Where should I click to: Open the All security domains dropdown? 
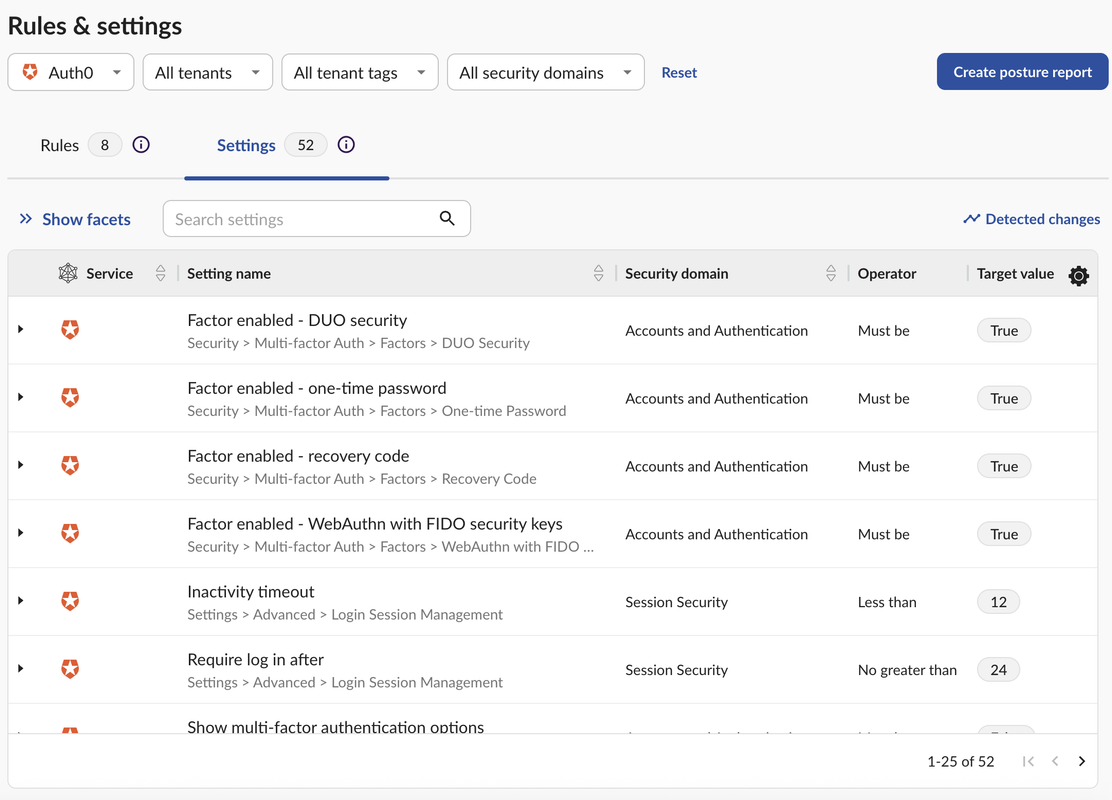tap(545, 73)
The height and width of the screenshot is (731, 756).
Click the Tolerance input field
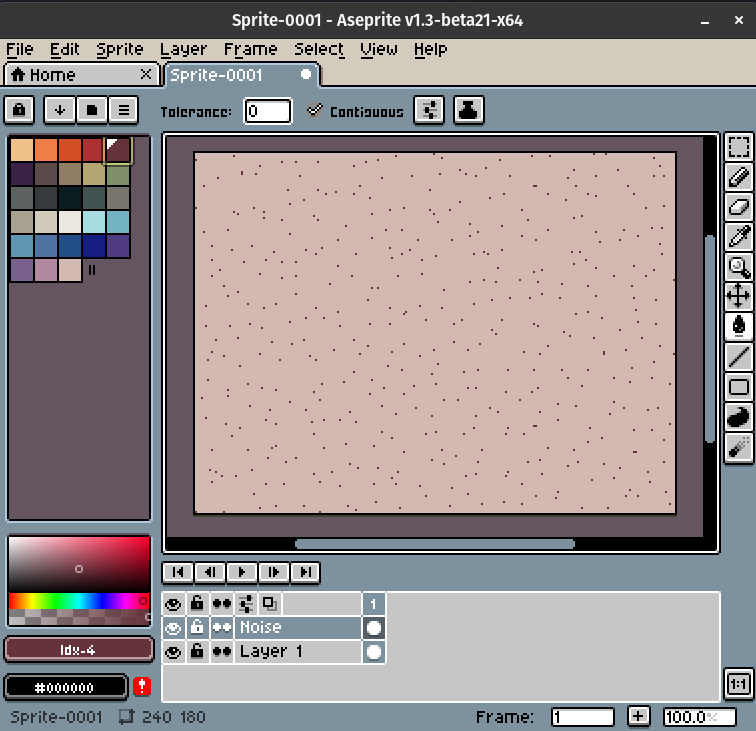point(267,111)
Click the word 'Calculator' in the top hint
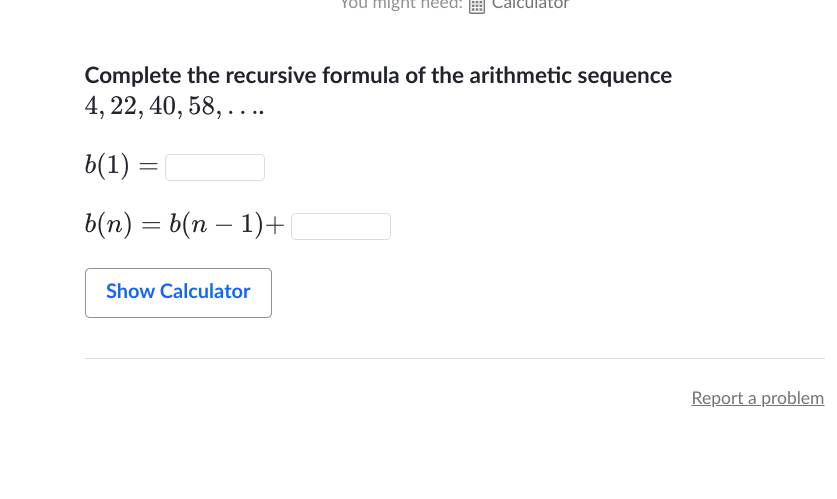Viewport: 837px width, 499px height. pos(530,5)
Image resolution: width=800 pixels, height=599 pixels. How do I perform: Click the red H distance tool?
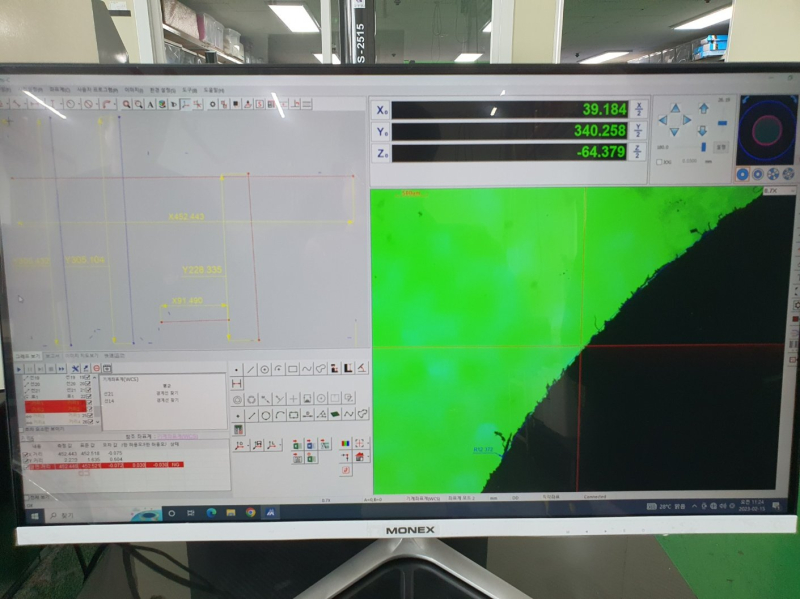pos(237,383)
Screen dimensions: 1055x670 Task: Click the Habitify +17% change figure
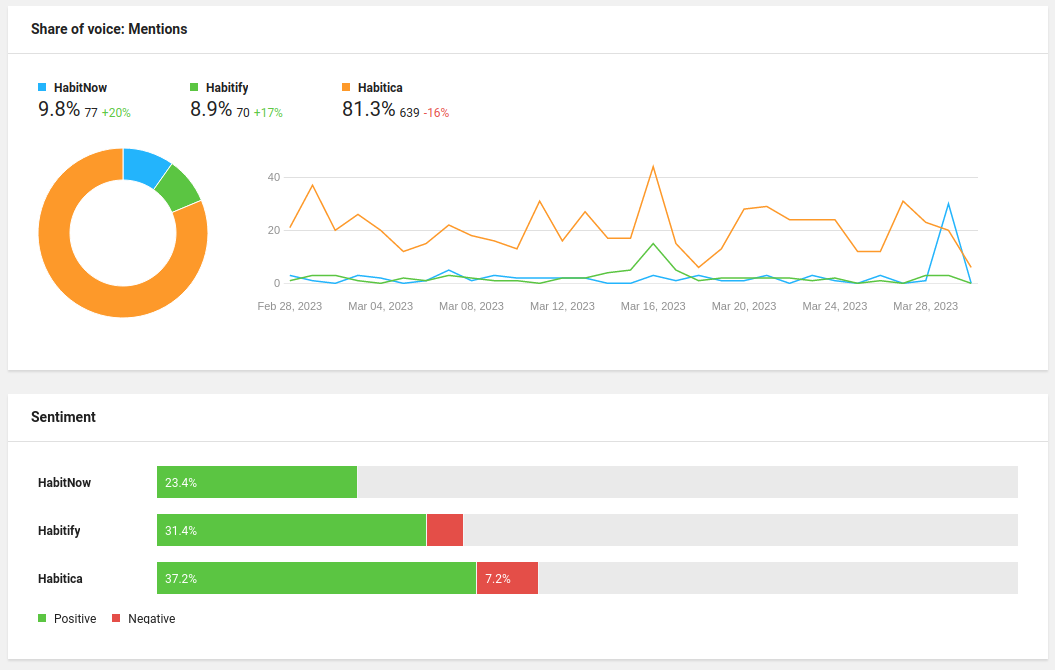tap(268, 113)
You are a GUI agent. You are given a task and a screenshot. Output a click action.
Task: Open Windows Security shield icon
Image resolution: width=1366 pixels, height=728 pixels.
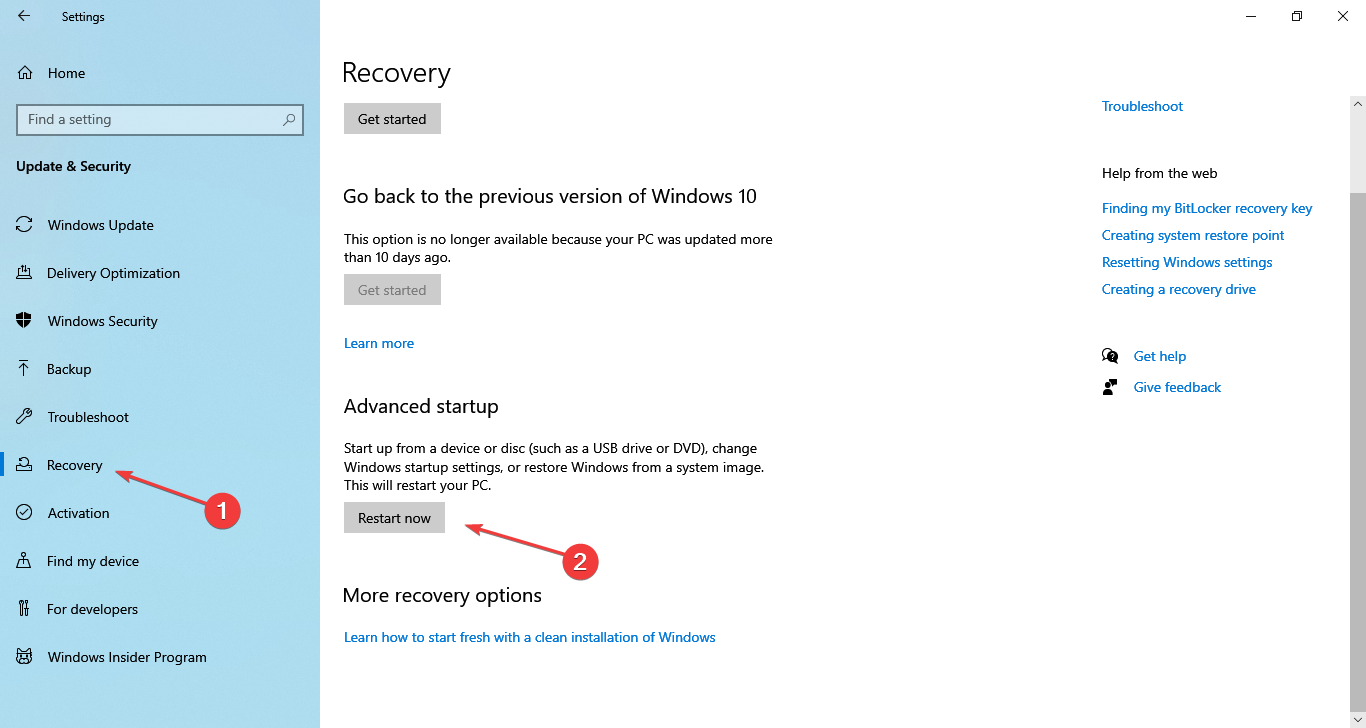pyautogui.click(x=25, y=321)
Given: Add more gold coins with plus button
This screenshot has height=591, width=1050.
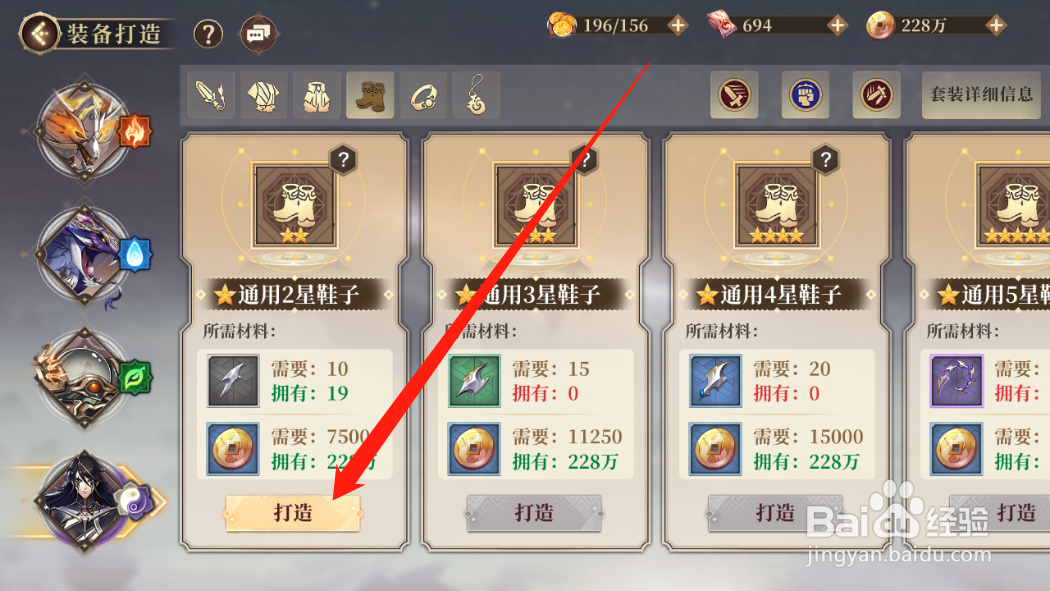Looking at the screenshot, I should [996, 25].
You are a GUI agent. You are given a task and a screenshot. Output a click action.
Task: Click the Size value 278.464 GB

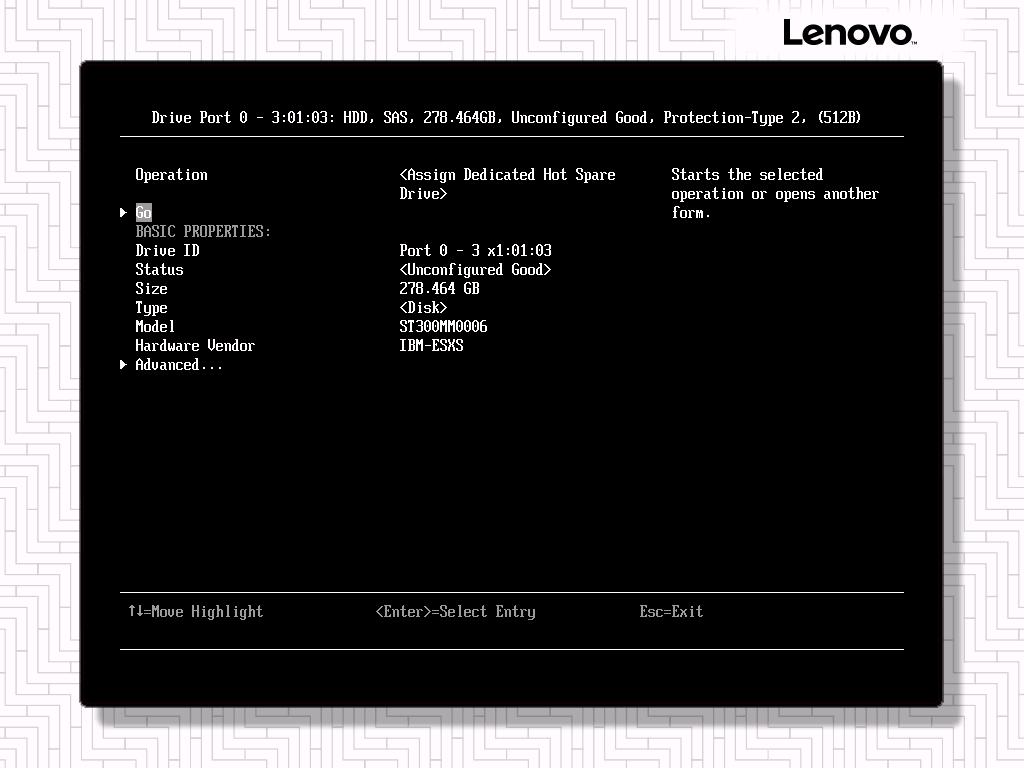[x=439, y=289]
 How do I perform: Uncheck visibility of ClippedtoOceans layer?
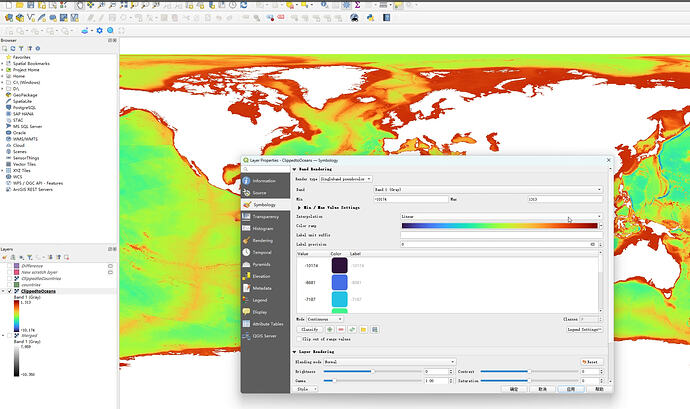point(8,291)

**ACTIVITY**
Only an exact copy of the records counts as an answer. Leave out the images.

**WRITTEN RESPONSE**
Where should I click to: Open the All security domains dropdown? 
tap(545, 73)
The height and width of the screenshot is (731, 756).
Click the Tolerance input field
point(267,111)
Click the word 'Calculator' in the top hint
Viewport: 837px width, 499px height. pos(530,5)
Image resolution: width=800 pixels, height=599 pixels. How do I perform: Click the red H distance tool?
pos(237,383)
Screen dimensions: 1055x670 Task: Click the Habitify +17% change figure
tap(268, 113)
You are a GUI agent. You are given a task and a screenshot. Output a click action.
Task: Open Windows Security shield icon
Image resolution: width=1366 pixels, height=728 pixels.
pyautogui.click(x=25, y=321)
Given: Add more gold coins with plus button
This screenshot has height=591, width=1050.
Looking at the screenshot, I should [996, 25].
You are a GUI agent. You are given a task and a screenshot. Output a click action.
Task: Click the Size value 278.464 GB

[x=439, y=289]
 How do I perform: Uncheck visibility of ClippedtoOceans layer?
point(8,291)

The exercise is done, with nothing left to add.